So, we have a painting in which God is depicted through the medium of light with Moses set within this corona of light whilst writing the Torah. Our readings from Exodus show the appropriateness of this unusual imagery because, after Moses has been in the presence of God on Mount Sinai to receive the Law, his face shines with the light of God; so much so, that he puts a veil over his face whenever he is not speaking with the Israelites. Turner’s painting gives us a sense of what this story suggests; that the experience of being in the presence of God irradiated Moses in a way which meant that he reflected something of God’s light.

At Mount Sinai the Israelites, as a whole, had been given the chance to become a nation of priests enjoying the kind of intimate, direct relationship with God that Moses developed. God offered the opportunity to draw the Israelites as a whole into an intimate relationship with him where they would be able (as happens to Moses in his relationship with God) to debate, argue and influence God and where they are not simply obeying an external set of rules but have internalised God’s framework for life and live freely within it (Jeremiah 31: 33 & 34). God’s vision for the Israelites’ relationship with him (Exodus 19: 6) is that they are all to be priests and, therefore, will be able to come directly into his presence.

He provides the tools to make this happen through the Law (Exodus 20: 1–17). The Law was not intended to be used just in terms of its literal external application but to operate as a developmental process enabling the People of Israel to learn what is the heart and spirit of the Law; that is love (love of God, our neighbours and ourselves). Limits are what parents set while they are teaching their children how to respond to the situations with which life will confront them. When they have learnt, they no longer need the external limits because they have internalised and can utilise these lessons. 

An analogy is that of a child learning to cross the road. Parents firstly lay down strict limits on what the child can and cannot do. Then the child is taught how to cross the road in safety. But when the child has learnt how to judge distance and speed then s/he is free to cross the road wherever s/he judges it is safe to do so and is no longer restricted to recognised crossing places. In the way that both the prophets and Jesus use the Law we see this developmental process in use because in their interpretations of the Law they consistently emphasise the core/the spirit/the fulfilment of the Law, not its external application (see, for example, Amos 5: 21 - 24 and Matthew 5: 17 - 48).

The people of Israel, at Sinai, are offered the opportunity to live in conversation with God, by moving beyond the literal and structure-legitimating application of the Law to the embrace of love that is its essence and core. The people refuse this deeper level of relationship with God whilst still promising to obey him (Exodus 20: 18 – 19). They ask that Moses enters into this intimate relationship with God on their behalf and then reports back. Instead of the intimate encounter they choose a contractual relationship saying to Moses, “Speak to us yourself and we will listen. But do not have God speak to us or we will die” (Exodus 20: 19). This then becomes the pattern for God’s relationship with the people of Israel throughout the Old Testament. They relate to God legalistically and through individual mediators (whether prophets, judges or kings) instead of being in an intimate relationship with God that would cause their faces to shine like that of Moses.

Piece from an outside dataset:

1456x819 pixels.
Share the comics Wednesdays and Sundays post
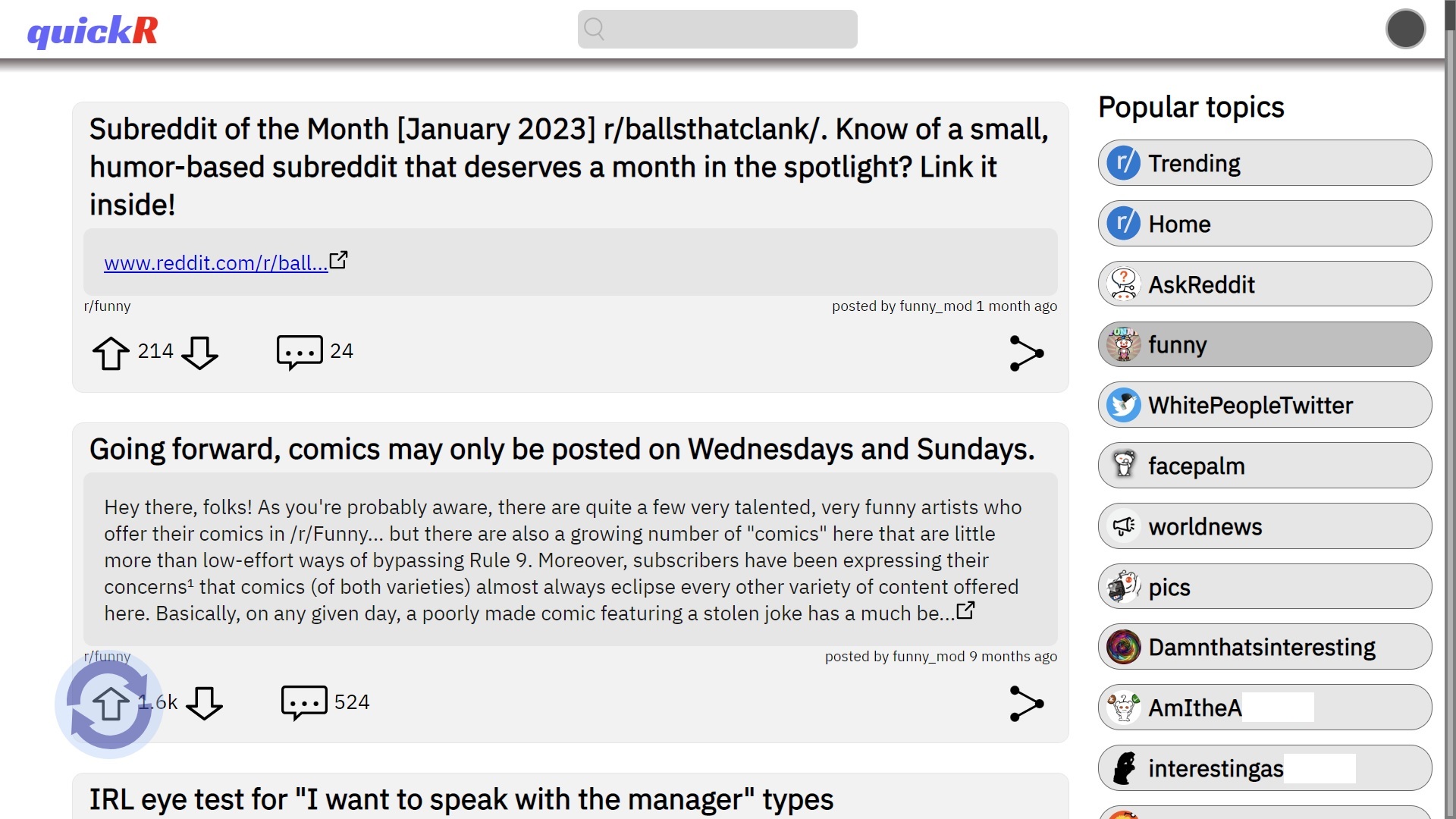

The Bible can then be seen as the record of a conversation between God and a human race which has, as a whole, rejected this conversation but which, in a remnant (mainly Israel and the Church), continues to oscillate between dialogue and independent rejection. This is, finally, why the life, death and resurrection of Jesus is so decisive. Jesus lives fully in this conversation with God and he enables us to enter the conversation too. When we do so, like Moses, our faces also shine with the light of God (2 Corinthians 3. 7 – 18).

Great God, you said, ‘Let there be light,’ and light came into being. Your light is most clearly seen in Jesus, who is the light of the world. Enable each one of us, with unveiled faces, to see his glory as though reflected in a mirror, and be transformed into the same image from one degree of glory to another. Amen.

Gungor - Let There Be.

Saturday, 24 October 2015

Update: Sophia Hub Redbridge

Ros Southern writes:

'Hi there - please click on the links below for my round-up of news and events.

Events coming up....

Firstly advance notice of the City launch of Sophia Hubs community share offer on Tuesday 17th November. This is a new arm of the services we will offer. All welcome to join this networking event between financiers in the City and start-ups and social entrepreneurs in Redbridge. Info here.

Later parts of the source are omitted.